__Goal of the exercise__:
Restate the data below word for word, omitting pictures.

◆ ◆ ◆ ◆

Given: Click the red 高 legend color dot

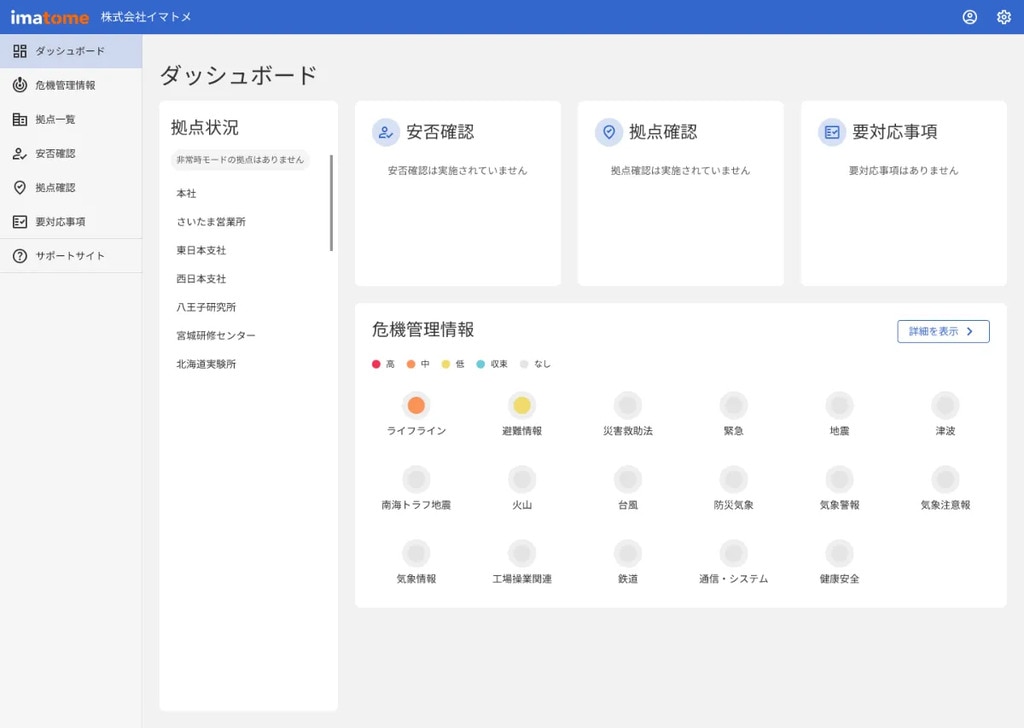Looking at the screenshot, I should pyautogui.click(x=376, y=364).
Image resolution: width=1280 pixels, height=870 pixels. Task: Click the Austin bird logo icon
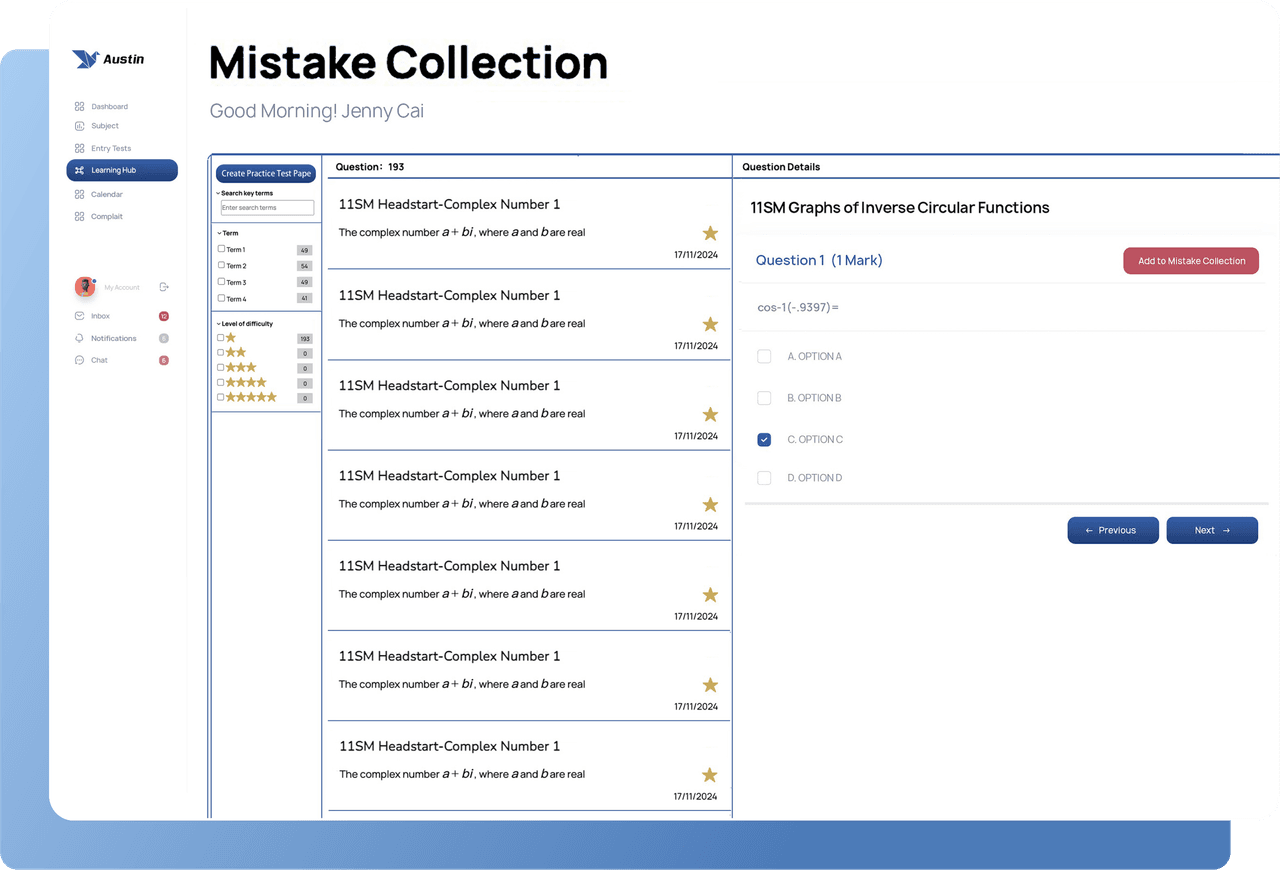85,59
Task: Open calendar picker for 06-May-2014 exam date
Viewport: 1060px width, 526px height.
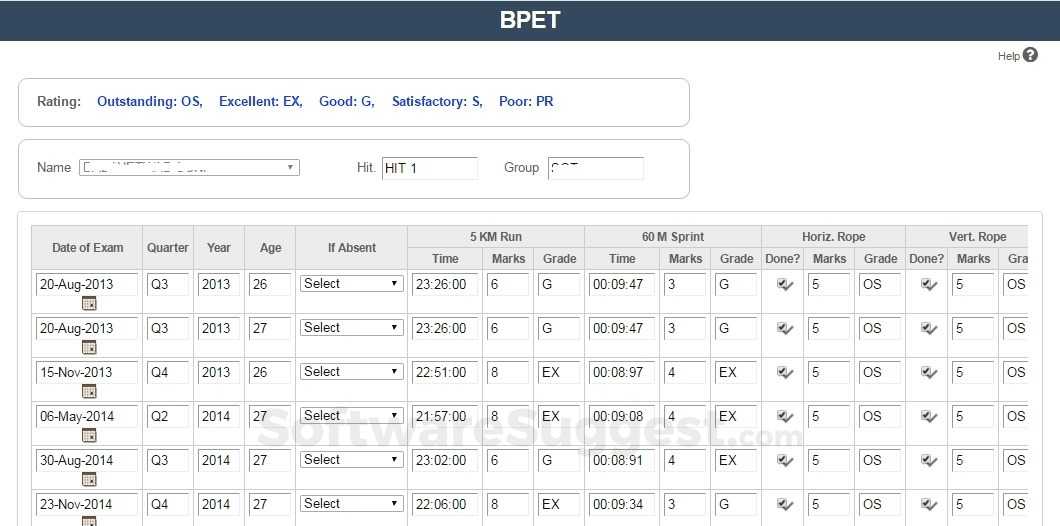Action: click(89, 435)
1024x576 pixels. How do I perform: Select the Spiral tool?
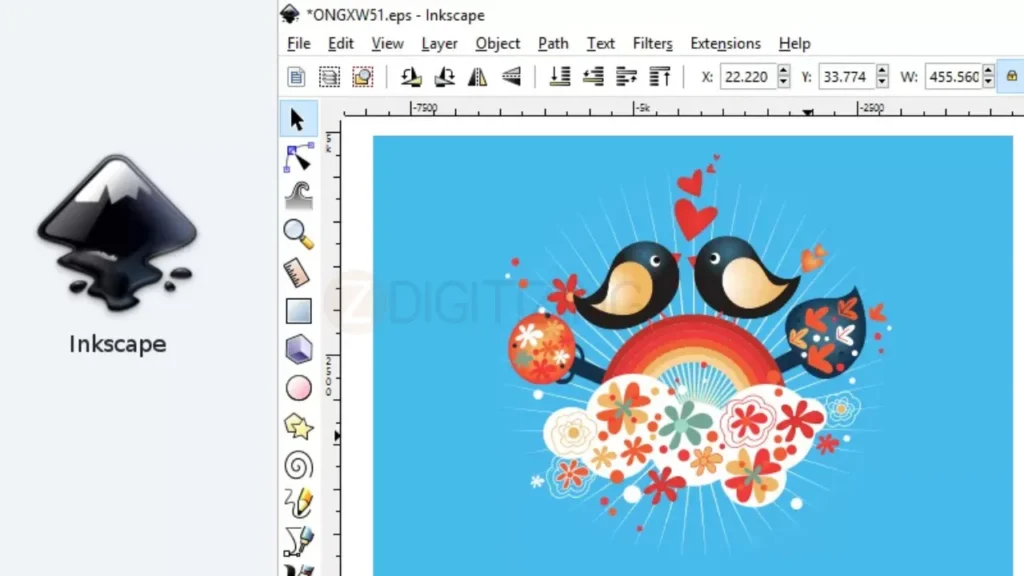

◆ ◆ ◆ ◆

__Reply__:
Given: Click the red 高 legend color dot

Looking at the screenshot, I should pyautogui.click(x=376, y=364).
Image resolution: width=1280 pixels, height=870 pixels. Task: Click the Austin bird logo icon
85,59
Task: Open calendar picker for 06-May-2014 exam date
Viewport: 1060px width, 526px height.
Action: click(89, 435)
1024x576 pixels. How do I perform: Select the Spiral tool?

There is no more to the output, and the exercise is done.